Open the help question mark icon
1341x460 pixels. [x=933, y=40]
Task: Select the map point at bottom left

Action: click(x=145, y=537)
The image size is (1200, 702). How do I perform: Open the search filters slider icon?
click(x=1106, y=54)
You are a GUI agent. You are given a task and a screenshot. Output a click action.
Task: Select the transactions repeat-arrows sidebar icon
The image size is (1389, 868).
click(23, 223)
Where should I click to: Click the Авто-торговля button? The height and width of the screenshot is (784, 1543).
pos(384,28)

==

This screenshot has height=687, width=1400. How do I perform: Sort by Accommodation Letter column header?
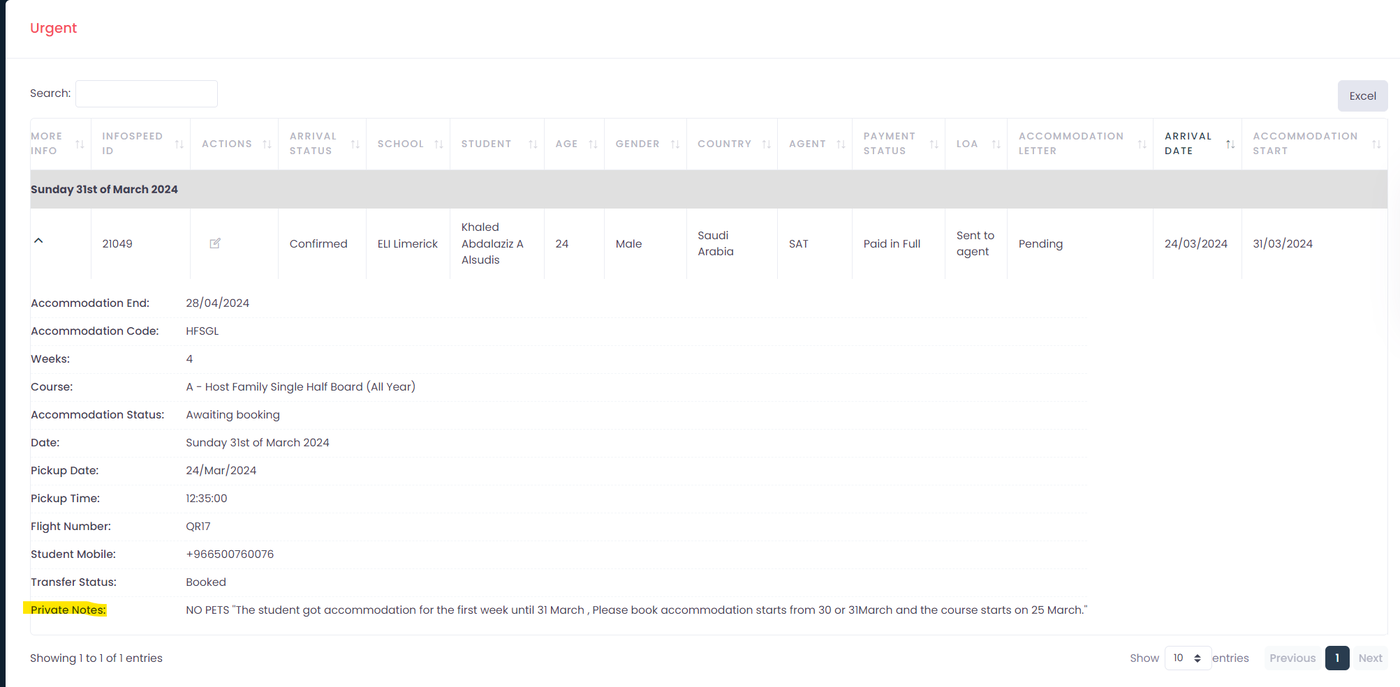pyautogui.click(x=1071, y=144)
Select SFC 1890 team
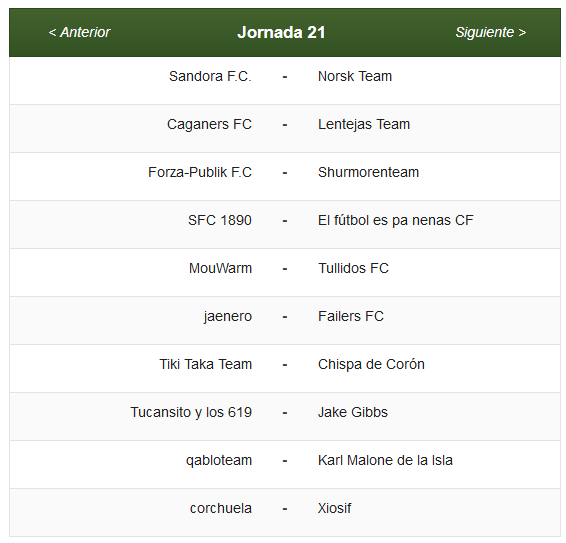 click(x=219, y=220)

...

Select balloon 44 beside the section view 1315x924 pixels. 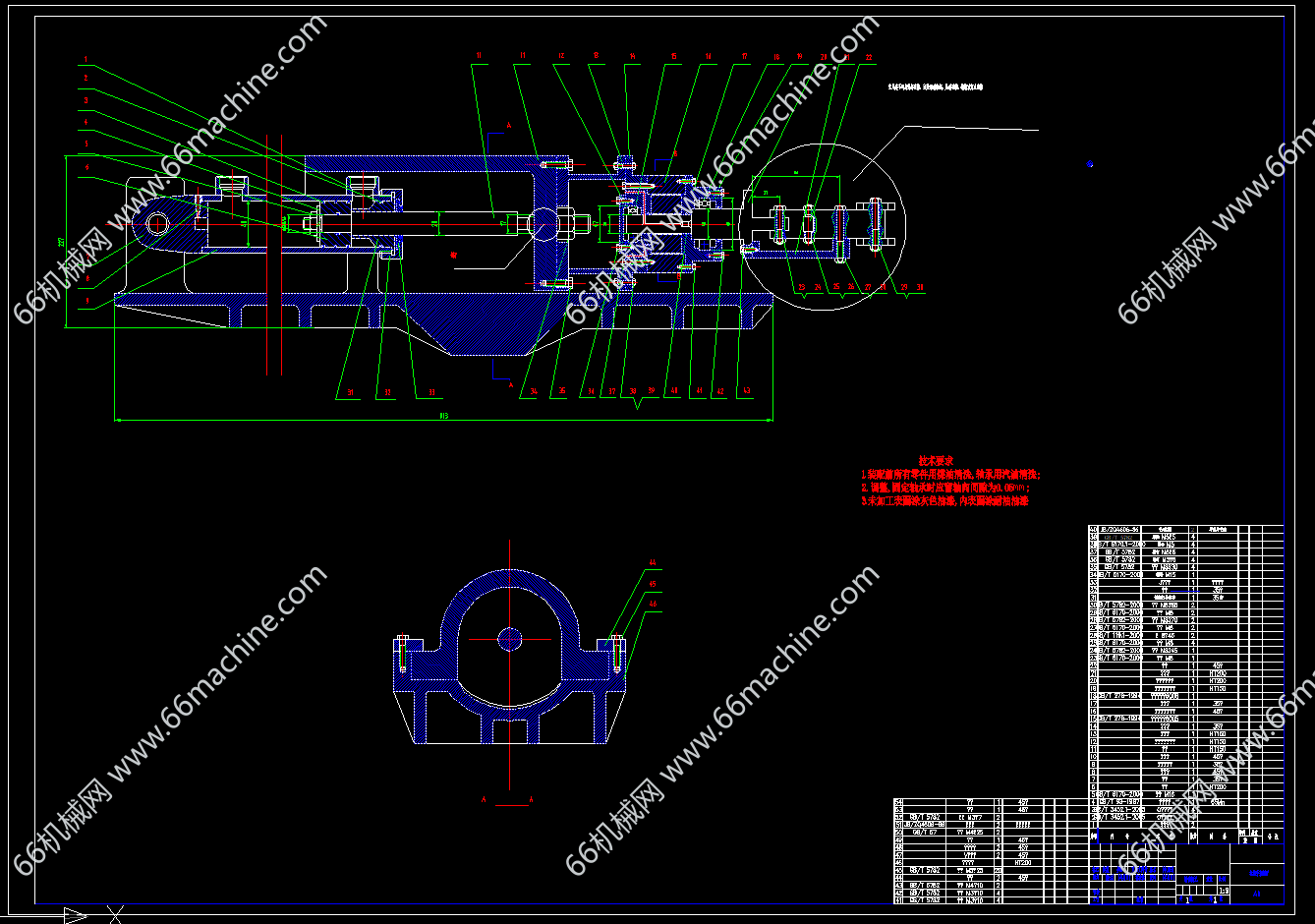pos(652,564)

Written task: Convert the lines above, from the line containing "Open the help question mark icon" through the line containing "click(x=1106, y=54)", into a JSON list of strings with one string per line, leaving out blank lines.

Answer:
[
  "Open the help question mark icon",
  "1341x460 pixels. [x=933, y=40]",
  "Task: Select the map point at bottom left",
  "Action: click(x=145, y=537)",
  "The image size is (1200, 702). How do I perform: Open the search filters slider icon?",
  "click(x=1106, y=54)"
]